The Modern Architect: How to Facilitate Enterprise-wide Collaboration
The (new) role of the
Enterprise Architect
Traditional enterprise architecture practices often focus on designing a final state be it a data model, a cloud configuration, an infrastructure plan, or an IT portfolio. This team typically consisted of a core group of individuals who collaborated with each other only – they worked in the same team, in the same department, often in the same location, and often had the same boss.
A ‘traditional’ architect seldom collaborated with other departmental managers, let alone business executives. This situation worked for many years when Enterprise Architecture was buried in the IT department and was called upon infrequently by business executives.
But the situation has changed. Organizations realize the importance of Enterprise Architecture and its ability to inform the CxO agenda. Questions which are being asked by the board are often only being answered by enterprise architects, as we’re the only people looking enterprise-wide. Enterprise Architecture goes beyond IT by connecting multiple perspectives: business strategies, IT strategies, product portfolios and investment portfolios. This discipline has the unique ability to connect the entire enterprise, break down silo-thinking and promote cross-organizational collaboration.

========

PROBLEM »
Print the whole text on the changing role of the enterprise architect word for word. The material after this point was taken from a different source.

DATA »

========

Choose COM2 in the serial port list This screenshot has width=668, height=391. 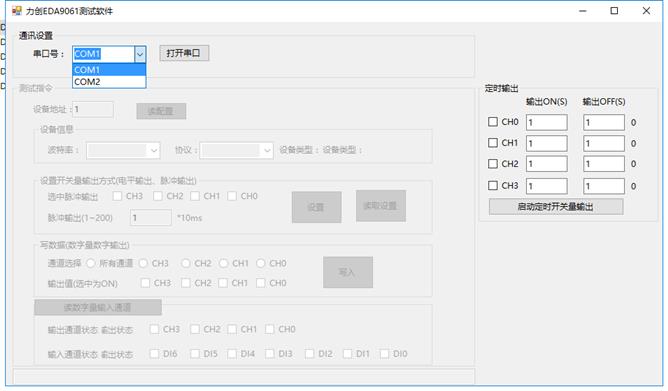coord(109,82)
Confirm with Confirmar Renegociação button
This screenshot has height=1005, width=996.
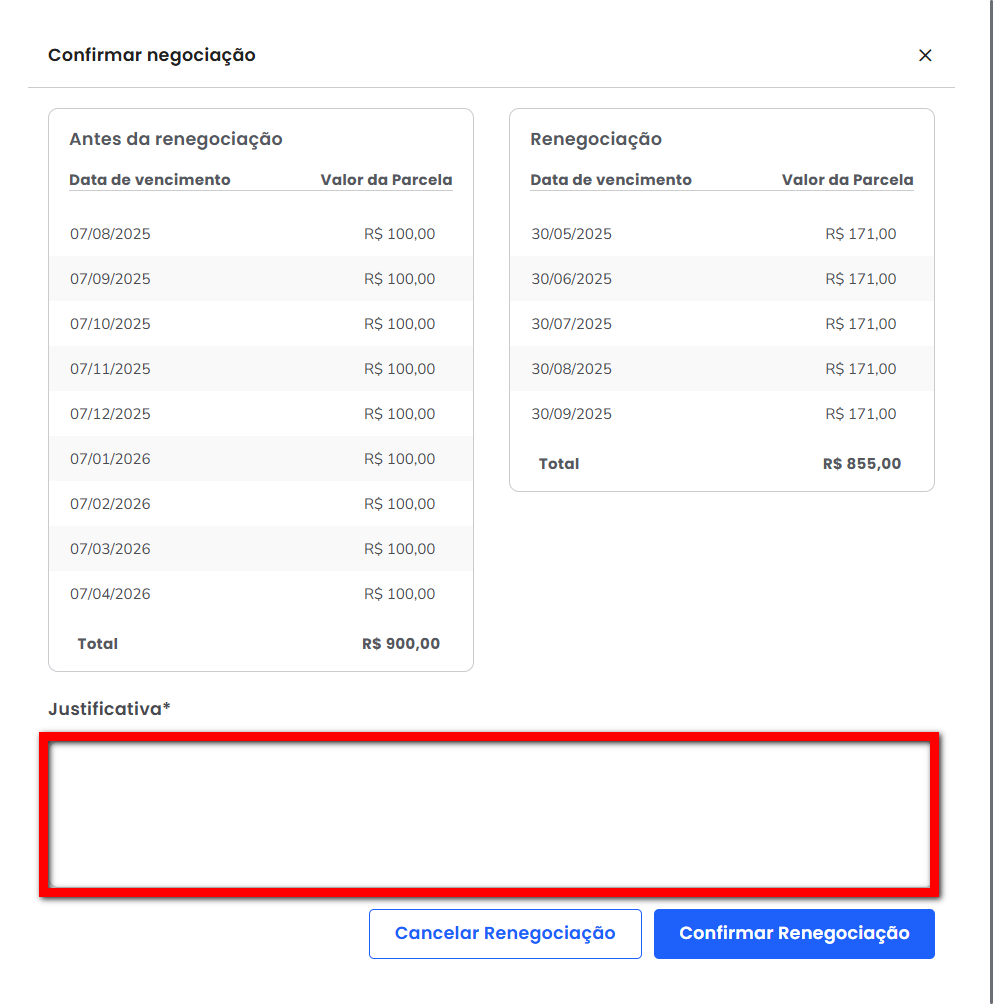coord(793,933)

========

SOLVED EXERCISE »
The Modern Architect: How to Facilitate Enterprise-wide Collaboration
The (new) role of the
Enterprise Architect
Traditional enterprise architecture practices often focus on designing a final state be it a data model, a cloud configuration, an infrastructure plan, or an IT portfolio. This team typically consisted of a core group of individuals who collaborated with each other only – they worked in the same team, in the same department, often in the same location, and often had the same boss.
A ‘traditional’ architect seldom collaborated with other departmental managers, let alone business executives. This situation worked for many years when Enterprise Architecture was buried in the IT department and was called upon infrequently by business executives.
But the situation has changed. Organizations realize the importance of Enterprise Architecture and its ability to inform the CxO agenda. Questions which are being asked by the board are often only being answered by enterprise architects, as we’re the only people looking enterprise-wide. Enterprise Architecture goes beyond IT by connecting multiple perspectives: business strategies, IT strategies, product portfolios and investment portfolios. This discipline has the unique ability to connect the entire enterprise, break down silo-thinking and promote cross-organizational collaboration.